De nombreux analystes de la région redoutent que cette contrepartie, largement à l’avantage des groupes armés, n’accroisse leur « force de frappe » et leur ancrage au sein des communautés.
Des images relayées par l’Agence de communication d’Al-Qaïda, Al-Akbar, montrent une dizaine de djihadistes présumés, autour d’un festin avec Iyad Ag Ghaly, le leader de la coalition djihadiste au sahel, près de la frontière algérienne, le lendemain de leur relâche.
Des otages maliens aux mains des groupes djihadistes
Certains espèrent que cette situation puisse changer la donne au Sahel, ouvrant le boulevard à un dialogue avec les groupes y opérant comme le souhaitent de nombreux pays et diplomates sahéliens.
D’aucuns vont jusqu’à faire un parallèle avec le cas de l’Algérie qui, en son temps, a conclu un accord avec ses djihadistes après une décennie de violence. Alger encouragerait les nouvelles autorités à engager un dialogue avec les djihadistes maliens notamment Iyad Ag Ghaly, la figure d’Al-Qaida dans la région.
Par contre Paris serait hostile à cette hypothèse, qui pourrait ramener Iyad dans le jeu politique local.
Des dizaines d’otages restent encore détenus au Mali : des administrateurs civils, militaires, citoyens lambda ou encore des humanitaires locaux, enlevés dans le cadre de leurs fonctions.
D’ailleurs, le 16 octobre, des syndicats des administrateurs civils ont marché à Bamako pour réclamer la libération de leurs collègues et la sécurisation des représentants de l’Etat, dont beaucoup ont déserté leurs postes à cause de l’insécurité.

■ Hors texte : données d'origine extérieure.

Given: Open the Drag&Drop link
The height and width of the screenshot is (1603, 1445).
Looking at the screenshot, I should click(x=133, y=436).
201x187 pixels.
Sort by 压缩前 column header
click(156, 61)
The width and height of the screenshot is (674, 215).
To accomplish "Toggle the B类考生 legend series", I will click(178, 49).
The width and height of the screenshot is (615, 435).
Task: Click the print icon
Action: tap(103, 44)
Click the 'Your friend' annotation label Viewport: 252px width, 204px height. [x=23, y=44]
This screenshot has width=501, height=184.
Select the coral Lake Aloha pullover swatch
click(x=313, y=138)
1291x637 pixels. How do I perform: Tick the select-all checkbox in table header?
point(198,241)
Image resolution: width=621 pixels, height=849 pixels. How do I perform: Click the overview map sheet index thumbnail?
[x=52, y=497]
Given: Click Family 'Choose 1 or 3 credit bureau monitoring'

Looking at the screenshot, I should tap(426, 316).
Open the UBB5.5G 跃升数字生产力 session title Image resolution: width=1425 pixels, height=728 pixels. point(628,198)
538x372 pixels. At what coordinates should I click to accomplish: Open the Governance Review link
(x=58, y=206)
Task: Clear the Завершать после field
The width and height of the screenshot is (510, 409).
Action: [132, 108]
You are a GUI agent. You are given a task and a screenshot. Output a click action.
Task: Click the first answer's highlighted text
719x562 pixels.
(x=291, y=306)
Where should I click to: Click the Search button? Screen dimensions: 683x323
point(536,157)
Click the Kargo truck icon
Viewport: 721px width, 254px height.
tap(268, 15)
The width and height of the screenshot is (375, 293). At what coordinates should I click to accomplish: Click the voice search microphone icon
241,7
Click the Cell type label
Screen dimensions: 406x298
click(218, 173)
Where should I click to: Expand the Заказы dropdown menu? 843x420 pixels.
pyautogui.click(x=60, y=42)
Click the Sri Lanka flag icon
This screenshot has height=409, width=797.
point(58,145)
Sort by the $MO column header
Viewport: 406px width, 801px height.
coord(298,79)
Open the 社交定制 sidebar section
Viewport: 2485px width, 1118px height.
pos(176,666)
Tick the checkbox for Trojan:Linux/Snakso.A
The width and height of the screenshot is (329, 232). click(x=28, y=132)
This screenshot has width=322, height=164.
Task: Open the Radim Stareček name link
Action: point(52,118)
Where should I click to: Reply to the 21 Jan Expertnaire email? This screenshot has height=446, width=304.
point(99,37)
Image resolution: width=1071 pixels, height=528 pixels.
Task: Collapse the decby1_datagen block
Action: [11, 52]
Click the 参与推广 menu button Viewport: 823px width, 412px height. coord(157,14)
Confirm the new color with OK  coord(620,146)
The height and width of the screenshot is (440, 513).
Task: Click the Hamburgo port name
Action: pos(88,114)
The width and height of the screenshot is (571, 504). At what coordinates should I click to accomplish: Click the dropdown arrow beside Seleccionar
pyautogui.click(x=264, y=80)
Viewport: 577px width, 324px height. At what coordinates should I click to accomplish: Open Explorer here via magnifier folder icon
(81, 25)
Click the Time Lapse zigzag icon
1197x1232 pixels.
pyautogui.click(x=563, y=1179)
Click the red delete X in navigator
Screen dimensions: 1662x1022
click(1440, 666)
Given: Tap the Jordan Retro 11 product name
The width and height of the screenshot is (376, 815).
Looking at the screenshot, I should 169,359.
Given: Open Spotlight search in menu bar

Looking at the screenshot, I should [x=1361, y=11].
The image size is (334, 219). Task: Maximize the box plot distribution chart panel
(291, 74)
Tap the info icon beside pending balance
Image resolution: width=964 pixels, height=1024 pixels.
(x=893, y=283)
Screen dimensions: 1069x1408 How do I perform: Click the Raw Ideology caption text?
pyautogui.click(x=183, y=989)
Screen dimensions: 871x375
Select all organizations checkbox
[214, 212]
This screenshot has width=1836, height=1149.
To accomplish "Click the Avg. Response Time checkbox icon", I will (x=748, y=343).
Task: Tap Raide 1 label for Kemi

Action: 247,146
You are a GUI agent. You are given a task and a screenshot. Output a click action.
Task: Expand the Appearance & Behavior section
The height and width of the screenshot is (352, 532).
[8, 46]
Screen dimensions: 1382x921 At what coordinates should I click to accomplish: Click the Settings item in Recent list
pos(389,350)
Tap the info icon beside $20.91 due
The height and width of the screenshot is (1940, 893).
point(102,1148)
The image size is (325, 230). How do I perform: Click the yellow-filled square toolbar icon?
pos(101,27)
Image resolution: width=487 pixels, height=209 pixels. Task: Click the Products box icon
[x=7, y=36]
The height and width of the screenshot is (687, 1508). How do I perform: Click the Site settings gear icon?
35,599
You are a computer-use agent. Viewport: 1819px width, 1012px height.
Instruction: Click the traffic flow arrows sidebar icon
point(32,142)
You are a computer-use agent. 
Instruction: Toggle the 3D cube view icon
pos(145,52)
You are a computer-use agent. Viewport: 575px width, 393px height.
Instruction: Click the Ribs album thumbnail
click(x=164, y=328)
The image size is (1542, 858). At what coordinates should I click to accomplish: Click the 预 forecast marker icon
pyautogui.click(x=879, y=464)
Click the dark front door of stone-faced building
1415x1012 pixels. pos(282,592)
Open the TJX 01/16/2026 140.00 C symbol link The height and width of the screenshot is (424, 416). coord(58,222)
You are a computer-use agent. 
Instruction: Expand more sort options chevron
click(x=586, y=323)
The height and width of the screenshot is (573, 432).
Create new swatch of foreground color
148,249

La Direction de l’information et des relations publiques de l’armée (DIRPA) que nous avons contacté, n’a pas souhaité commenter la question, encore moins nous fournir un chiffre sur le total des otages maliens aux mains des groupes armés. Des informations font état d’une centaine d’otages toujours détenus au Mali.
Mi-octobre, une vingtaine de personnes ont trouvé la mort au centre du Mali, dans trois attaques successives, selon un communiqué de l’armée malienne rapportant au moins 9 ennemis tués et deux véhicules détruits.
Depuis deux semaines, le village de Farabougou (cercle de Niono, région de Ségou), est assiégé par des présumés djihadistes, imposant un blocus en règle aux populations.